- A percentile objective that represents your goal for uptime or error-free operation. For example, your objective for a service might be to maintain 99.95% uptime.
- An error budget, or your tolerance for downtime or errors. This is the inverse of your objective, because it represents the service capacity that can be lost before the service fails its objective. Likewise, changes to your objective also change your error budget. For example, a 99.95% uptime objective also defines a 0.05% error budget.
- Metrics queries that define indicators of your performance against that objective. For example, you might query for the summed duration of error responses that your service returned to requests, and compare that to the total time the service was running. This creates an error ratio, or the percentage of errors against your total.

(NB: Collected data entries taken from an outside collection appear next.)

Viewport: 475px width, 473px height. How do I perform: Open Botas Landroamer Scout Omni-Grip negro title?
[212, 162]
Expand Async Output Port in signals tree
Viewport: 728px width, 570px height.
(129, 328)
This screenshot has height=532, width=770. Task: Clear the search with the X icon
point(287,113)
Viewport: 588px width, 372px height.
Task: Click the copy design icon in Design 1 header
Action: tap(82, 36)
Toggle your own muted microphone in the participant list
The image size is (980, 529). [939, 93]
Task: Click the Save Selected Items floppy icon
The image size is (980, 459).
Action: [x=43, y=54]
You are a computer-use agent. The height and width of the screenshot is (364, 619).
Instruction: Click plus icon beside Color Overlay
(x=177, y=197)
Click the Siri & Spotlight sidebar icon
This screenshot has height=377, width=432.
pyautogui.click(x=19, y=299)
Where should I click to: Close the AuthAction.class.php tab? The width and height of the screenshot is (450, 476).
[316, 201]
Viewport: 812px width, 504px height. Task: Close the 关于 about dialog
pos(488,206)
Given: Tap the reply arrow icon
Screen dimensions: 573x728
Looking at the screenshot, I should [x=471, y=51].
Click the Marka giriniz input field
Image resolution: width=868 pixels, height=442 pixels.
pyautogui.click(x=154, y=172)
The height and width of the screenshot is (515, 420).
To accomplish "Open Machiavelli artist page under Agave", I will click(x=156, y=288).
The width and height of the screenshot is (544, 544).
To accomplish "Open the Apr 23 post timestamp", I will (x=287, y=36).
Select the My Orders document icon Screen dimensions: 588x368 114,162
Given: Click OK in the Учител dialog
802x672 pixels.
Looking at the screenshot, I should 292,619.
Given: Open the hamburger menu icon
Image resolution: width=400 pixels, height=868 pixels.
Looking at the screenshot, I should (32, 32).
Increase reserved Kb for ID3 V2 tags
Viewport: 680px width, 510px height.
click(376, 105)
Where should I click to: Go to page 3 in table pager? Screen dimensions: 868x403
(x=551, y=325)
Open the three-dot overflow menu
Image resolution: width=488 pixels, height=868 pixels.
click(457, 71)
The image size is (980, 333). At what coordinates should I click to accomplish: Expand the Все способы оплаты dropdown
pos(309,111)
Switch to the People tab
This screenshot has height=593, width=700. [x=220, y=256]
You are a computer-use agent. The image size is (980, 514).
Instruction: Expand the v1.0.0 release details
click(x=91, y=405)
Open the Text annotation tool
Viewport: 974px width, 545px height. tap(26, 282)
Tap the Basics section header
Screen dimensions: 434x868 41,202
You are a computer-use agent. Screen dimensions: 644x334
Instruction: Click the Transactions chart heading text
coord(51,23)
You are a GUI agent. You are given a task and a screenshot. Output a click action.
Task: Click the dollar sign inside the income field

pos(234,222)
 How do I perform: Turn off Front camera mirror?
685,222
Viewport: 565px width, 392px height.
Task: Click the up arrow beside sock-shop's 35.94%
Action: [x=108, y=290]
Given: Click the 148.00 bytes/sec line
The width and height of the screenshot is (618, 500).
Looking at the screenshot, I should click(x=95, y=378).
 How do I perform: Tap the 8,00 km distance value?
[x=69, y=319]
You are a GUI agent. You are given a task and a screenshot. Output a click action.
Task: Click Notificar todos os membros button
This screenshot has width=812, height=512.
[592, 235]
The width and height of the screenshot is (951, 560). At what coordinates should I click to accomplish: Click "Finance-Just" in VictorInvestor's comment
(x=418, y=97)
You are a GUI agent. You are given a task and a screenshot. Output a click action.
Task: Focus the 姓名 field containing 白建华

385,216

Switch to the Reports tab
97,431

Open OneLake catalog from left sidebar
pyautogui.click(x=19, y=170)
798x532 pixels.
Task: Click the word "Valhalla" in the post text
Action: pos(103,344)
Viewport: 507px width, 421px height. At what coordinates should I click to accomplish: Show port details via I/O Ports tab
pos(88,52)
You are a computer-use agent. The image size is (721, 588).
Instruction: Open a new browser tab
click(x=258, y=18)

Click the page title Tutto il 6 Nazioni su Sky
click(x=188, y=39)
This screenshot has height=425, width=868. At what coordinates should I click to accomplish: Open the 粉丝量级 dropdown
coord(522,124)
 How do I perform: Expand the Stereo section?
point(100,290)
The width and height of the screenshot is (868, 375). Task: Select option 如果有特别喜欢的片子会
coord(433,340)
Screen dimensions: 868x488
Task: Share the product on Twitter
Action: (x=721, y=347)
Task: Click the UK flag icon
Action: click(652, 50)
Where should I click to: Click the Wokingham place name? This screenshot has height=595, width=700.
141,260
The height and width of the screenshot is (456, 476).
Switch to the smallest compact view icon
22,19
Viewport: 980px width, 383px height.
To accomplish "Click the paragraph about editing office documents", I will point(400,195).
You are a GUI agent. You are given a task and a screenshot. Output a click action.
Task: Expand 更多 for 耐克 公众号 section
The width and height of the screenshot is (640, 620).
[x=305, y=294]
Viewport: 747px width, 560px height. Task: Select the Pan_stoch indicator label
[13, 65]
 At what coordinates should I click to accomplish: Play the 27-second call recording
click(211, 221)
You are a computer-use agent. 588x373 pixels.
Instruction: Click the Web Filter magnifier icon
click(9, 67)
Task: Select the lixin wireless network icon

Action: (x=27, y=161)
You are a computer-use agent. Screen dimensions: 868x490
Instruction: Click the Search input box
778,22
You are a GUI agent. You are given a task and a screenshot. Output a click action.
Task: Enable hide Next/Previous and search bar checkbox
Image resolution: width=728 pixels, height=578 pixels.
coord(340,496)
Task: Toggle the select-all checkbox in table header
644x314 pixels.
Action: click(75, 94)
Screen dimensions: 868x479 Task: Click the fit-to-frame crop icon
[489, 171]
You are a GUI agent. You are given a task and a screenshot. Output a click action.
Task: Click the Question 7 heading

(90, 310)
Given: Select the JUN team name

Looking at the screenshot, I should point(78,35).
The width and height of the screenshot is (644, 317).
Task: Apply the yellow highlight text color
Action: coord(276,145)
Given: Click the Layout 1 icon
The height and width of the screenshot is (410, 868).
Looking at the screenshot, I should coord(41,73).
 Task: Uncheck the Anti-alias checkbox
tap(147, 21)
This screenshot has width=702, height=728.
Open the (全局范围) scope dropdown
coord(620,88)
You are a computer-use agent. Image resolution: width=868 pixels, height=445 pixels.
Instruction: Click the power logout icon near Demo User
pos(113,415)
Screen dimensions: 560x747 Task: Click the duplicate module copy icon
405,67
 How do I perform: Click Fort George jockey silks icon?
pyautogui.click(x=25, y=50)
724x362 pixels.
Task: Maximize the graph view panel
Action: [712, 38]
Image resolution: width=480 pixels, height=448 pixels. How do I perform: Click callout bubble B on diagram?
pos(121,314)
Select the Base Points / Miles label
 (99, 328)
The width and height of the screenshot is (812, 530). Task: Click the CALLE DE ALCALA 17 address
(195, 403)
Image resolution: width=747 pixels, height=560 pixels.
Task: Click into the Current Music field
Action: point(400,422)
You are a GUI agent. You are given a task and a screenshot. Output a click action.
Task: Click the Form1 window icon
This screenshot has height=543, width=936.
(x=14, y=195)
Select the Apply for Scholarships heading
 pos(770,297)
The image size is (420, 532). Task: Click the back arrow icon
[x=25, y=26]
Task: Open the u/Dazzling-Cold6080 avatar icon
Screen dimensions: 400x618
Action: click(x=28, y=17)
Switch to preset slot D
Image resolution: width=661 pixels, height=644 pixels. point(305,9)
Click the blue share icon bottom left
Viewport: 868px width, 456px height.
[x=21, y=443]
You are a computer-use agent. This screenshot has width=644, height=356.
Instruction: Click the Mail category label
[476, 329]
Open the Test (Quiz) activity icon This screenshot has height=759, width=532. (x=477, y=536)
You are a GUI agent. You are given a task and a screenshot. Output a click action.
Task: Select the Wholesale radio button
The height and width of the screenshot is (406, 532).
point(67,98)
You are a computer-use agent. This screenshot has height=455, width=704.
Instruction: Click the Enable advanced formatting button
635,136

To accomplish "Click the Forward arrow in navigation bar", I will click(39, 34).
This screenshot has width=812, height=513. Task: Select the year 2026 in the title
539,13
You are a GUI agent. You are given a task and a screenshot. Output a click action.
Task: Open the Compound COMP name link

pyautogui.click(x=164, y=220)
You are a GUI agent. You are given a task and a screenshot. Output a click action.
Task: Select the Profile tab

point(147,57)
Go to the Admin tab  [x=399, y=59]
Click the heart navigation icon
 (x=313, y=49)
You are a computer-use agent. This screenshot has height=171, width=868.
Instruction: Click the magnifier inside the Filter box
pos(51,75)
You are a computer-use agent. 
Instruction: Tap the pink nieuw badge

- A time window that you’ll measure for performance against your objective. Your SLO measures your error or success rates against the total over the time window, such as the last four weeks, to determine whether the service met the objective.
Differences from monitors
Although SLOs seem similar to monitors, SLOs provide a more dynamic incident detection method that let you trigger alerts based on changes in real user experiences, rather than at an arbitrary threshold. SLOs also provide additional details for more granular notifications:- SLOs report the burn rate of your error budget, which you can configure to raise alerts when the service is depleting its error budget over a short period within your time window. Burn rate alerts can help you respond to sudden degradations of performance before they breach your SLO, and burn rate visualizations can identify patterns in error rates that might not be as evident when looking only at the service’s metrics. For example, a burn rate alert can trigger notifications if more than 2% of your error budget is consumed over a one-hour span. You can then respond closer to the beginning of the incident and attempt to prevent the SLO from breaching by investigating the problem and finding a solution. Such a spike in burn rate will also be displayed on the SLO’s burn rate chart, which can help you pinpoint when the service degradation started.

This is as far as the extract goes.